Dataset extract →
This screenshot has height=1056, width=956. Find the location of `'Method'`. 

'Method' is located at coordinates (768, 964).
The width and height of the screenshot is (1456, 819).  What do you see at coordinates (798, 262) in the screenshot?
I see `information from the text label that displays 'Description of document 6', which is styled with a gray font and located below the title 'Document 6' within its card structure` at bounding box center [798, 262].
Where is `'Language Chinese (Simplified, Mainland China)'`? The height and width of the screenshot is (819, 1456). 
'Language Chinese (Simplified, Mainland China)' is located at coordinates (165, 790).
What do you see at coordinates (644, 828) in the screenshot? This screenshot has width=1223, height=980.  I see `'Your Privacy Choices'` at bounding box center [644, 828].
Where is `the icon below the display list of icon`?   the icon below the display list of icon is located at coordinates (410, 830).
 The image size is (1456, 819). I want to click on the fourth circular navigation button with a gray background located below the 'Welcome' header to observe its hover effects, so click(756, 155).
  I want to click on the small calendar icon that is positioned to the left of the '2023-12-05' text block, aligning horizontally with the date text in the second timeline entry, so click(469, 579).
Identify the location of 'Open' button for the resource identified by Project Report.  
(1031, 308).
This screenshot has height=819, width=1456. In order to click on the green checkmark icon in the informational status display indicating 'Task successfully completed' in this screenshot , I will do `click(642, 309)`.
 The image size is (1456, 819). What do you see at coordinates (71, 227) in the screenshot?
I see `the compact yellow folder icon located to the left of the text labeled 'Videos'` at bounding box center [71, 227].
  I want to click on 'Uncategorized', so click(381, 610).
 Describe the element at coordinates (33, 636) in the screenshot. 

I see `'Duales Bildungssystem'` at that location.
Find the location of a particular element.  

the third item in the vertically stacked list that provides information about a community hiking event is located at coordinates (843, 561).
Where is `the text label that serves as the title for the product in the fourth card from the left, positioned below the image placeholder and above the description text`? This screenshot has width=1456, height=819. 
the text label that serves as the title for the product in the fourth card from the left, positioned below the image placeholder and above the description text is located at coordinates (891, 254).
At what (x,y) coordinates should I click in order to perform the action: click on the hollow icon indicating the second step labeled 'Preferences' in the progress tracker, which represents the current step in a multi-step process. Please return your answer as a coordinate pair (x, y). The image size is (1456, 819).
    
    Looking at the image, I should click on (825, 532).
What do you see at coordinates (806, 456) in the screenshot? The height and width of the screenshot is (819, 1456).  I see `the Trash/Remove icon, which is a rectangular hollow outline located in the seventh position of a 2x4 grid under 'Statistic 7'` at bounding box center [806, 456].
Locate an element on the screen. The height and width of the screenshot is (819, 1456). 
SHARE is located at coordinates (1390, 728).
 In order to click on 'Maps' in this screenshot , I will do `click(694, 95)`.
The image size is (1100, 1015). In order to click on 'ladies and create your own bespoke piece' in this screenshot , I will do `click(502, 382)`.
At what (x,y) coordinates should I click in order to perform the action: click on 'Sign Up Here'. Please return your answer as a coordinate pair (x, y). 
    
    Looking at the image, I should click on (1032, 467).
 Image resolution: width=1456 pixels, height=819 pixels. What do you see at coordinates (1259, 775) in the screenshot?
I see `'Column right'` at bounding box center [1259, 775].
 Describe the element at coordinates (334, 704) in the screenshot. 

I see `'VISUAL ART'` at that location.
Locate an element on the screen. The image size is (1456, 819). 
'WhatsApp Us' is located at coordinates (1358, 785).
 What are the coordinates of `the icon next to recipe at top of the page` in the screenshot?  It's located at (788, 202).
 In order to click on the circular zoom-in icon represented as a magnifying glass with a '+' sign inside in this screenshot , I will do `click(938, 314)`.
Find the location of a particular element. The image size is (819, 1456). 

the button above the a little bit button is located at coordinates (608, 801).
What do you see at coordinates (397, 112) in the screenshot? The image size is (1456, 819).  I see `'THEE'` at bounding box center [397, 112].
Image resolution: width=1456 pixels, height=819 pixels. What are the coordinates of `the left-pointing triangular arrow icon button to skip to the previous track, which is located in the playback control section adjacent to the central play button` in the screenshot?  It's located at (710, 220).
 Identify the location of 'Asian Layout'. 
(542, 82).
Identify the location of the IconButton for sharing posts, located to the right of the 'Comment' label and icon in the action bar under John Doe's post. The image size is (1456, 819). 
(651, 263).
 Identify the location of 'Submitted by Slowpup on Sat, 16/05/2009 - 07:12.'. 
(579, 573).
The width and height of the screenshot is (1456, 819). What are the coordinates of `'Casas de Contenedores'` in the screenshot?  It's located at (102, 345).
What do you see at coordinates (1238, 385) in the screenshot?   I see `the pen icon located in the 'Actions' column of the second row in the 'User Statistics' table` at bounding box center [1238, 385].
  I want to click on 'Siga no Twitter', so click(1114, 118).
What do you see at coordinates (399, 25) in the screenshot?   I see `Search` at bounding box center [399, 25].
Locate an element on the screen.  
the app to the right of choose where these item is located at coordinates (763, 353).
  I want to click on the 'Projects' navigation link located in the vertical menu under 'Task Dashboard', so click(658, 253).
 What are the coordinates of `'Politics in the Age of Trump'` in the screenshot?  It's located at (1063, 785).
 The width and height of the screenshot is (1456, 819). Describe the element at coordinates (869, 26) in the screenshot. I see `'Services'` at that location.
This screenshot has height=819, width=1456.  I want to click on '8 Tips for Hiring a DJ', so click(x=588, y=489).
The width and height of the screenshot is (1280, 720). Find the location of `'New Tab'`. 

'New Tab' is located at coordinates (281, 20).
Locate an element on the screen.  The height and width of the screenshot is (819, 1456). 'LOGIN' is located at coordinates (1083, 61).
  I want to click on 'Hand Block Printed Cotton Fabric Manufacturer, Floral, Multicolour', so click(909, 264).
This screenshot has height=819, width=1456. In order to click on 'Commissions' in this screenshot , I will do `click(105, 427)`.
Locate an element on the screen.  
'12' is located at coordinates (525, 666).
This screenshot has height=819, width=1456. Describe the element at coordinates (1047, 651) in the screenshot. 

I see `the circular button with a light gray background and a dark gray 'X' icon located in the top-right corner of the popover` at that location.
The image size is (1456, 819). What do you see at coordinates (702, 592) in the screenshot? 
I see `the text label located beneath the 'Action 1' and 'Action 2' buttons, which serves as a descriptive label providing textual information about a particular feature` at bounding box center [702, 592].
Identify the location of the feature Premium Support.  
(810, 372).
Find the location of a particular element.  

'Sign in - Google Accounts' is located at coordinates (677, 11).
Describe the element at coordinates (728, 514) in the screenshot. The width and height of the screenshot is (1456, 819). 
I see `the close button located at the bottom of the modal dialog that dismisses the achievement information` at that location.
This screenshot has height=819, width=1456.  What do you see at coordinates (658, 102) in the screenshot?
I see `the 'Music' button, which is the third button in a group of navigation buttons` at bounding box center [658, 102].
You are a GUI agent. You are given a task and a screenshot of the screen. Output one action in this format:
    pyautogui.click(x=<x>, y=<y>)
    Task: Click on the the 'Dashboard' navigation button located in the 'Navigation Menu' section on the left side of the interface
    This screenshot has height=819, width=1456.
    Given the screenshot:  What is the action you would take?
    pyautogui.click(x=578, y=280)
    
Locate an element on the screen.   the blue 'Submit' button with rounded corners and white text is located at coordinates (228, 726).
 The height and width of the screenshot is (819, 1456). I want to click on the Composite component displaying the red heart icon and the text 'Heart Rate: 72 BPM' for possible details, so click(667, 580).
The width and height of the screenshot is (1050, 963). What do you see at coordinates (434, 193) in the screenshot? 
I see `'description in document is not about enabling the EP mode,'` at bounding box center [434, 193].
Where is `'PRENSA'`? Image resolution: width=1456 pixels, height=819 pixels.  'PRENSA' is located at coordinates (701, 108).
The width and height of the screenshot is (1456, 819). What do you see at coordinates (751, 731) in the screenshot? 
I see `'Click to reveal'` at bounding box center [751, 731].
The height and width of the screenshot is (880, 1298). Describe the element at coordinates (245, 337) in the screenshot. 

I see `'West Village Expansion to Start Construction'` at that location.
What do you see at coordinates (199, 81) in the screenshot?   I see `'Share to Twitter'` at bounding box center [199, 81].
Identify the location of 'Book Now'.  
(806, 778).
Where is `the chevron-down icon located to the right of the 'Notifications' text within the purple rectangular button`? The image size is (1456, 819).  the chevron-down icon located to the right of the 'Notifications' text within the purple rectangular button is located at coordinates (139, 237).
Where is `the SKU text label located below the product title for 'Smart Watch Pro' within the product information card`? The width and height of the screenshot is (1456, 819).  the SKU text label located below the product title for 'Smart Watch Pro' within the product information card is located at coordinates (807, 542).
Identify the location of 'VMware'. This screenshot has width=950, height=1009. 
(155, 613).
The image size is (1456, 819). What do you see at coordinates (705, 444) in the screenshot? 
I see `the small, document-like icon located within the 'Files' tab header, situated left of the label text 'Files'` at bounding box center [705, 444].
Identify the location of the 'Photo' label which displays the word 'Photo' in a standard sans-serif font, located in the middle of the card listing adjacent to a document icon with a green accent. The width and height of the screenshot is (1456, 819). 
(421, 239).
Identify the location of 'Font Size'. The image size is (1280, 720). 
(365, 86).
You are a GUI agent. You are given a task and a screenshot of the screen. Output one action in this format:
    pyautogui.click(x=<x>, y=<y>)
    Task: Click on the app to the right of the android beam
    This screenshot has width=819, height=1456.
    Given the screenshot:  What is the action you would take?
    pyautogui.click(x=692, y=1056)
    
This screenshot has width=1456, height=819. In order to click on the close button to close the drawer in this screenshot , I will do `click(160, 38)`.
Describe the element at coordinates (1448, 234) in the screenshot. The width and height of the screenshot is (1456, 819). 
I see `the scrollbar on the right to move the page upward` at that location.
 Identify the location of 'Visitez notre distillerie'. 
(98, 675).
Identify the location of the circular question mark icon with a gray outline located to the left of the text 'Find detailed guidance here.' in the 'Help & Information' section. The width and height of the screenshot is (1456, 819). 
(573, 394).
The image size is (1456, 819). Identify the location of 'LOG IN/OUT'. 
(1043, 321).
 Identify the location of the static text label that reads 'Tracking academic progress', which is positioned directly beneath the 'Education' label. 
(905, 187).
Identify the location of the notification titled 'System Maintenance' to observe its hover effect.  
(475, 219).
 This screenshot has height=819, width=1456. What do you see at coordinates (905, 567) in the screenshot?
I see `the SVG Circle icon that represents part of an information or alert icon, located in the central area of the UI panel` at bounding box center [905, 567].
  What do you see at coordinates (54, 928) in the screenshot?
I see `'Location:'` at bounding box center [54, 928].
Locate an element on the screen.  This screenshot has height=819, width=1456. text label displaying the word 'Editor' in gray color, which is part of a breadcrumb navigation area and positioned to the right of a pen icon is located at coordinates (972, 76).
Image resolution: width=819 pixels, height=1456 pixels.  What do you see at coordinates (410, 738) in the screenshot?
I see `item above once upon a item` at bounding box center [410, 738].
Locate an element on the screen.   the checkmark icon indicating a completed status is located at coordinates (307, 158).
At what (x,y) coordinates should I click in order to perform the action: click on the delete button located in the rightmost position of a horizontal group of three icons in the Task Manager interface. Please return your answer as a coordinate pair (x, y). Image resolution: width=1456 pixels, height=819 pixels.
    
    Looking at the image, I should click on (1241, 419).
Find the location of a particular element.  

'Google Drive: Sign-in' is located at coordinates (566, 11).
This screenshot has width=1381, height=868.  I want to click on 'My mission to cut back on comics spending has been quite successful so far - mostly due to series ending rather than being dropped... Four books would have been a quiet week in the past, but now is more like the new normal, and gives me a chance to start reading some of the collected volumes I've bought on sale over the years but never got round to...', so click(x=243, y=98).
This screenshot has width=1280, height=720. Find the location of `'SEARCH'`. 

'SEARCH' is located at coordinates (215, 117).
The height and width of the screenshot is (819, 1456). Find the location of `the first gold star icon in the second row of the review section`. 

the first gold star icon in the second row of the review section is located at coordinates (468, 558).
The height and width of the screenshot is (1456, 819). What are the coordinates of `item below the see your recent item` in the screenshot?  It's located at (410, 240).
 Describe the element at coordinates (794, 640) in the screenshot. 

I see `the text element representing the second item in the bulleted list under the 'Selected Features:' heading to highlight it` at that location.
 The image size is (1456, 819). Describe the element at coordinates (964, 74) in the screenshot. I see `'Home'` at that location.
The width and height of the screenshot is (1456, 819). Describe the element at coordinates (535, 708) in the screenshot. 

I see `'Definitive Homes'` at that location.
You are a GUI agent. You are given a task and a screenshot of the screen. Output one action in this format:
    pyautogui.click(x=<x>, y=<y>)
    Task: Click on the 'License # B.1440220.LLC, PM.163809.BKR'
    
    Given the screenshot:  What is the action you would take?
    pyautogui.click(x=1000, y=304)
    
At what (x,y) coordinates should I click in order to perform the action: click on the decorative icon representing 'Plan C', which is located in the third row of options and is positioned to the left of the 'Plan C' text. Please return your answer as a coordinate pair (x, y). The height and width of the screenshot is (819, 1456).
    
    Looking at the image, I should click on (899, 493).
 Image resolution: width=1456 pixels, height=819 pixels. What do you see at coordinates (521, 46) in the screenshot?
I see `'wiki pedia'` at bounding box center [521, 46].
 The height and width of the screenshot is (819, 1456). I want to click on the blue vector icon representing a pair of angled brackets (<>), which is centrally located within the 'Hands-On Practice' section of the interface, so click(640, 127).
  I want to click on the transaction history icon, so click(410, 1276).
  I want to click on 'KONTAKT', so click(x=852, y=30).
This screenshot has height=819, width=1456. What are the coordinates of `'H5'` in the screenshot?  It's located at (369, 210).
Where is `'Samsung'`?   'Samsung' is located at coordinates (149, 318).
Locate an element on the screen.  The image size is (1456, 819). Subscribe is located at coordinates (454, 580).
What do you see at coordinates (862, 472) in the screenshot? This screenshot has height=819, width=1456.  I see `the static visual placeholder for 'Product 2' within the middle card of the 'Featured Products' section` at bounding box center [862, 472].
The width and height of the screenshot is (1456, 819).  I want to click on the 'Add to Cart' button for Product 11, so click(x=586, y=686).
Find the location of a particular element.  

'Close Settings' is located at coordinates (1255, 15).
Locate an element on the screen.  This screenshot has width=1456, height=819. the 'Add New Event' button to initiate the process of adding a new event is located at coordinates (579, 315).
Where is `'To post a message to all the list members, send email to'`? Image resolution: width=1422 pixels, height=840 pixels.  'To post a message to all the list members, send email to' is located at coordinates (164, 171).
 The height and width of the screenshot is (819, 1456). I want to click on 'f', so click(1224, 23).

Work instructions →
Retype the records word for word, starting at the line that contains "What do you see at coordinates (397, 112)" and ending at the line that contains "coordinates (281, 20).", with both of those lines included.

Full solution →
What do you see at coordinates (397, 112) in the screenshot? The image size is (1456, 819).  I see `'THEE'` at bounding box center [397, 112].
Image resolution: width=1456 pixels, height=819 pixels. What are the coordinates of `the left-pointing triangular arrow icon button to skip to the previous track, which is located in the playback control section adjacent to the central play button` in the screenshot?  It's located at (710, 220).
 Identify the location of 'Asian Layout'. 
(542, 82).
Identify the location of the IconButton for sharing posts, located to the right of the 'Comment' label and icon in the action bar under John Doe's post. The image size is (1456, 819). 
(651, 263).
 Identify the location of 'Submitted by Slowpup on Sat, 16/05/2009 - 07:12.'. 
(579, 573).
The width and height of the screenshot is (1456, 819). What are the coordinates of `'Casas de Contenedores'` in the screenshot?  It's located at (102, 345).
What do you see at coordinates (1238, 385) in the screenshot?   I see `the pen icon located in the 'Actions' column of the second row in the 'User Statistics' table` at bounding box center [1238, 385].
  I want to click on 'Siga no Twitter', so click(1114, 118).
What do you see at coordinates (399, 25) in the screenshot?   I see `Search` at bounding box center [399, 25].
Locate an element on the screen.  
the app to the right of choose where these item is located at coordinates (763, 353).
  I want to click on the 'Projects' navigation link located in the vertical menu under 'Task Dashboard', so click(658, 253).
 What are the coordinates of `'Politics in the Age of Trump'` in the screenshot?  It's located at (1063, 785).
 The width and height of the screenshot is (1456, 819). Describe the element at coordinates (869, 26) in the screenshot. I see `'Services'` at that location.
This screenshot has height=819, width=1456.  I want to click on '8 Tips for Hiring a DJ', so click(x=588, y=489).
The width and height of the screenshot is (1280, 720). Find the location of `'New Tab'`. 

'New Tab' is located at coordinates (281, 20).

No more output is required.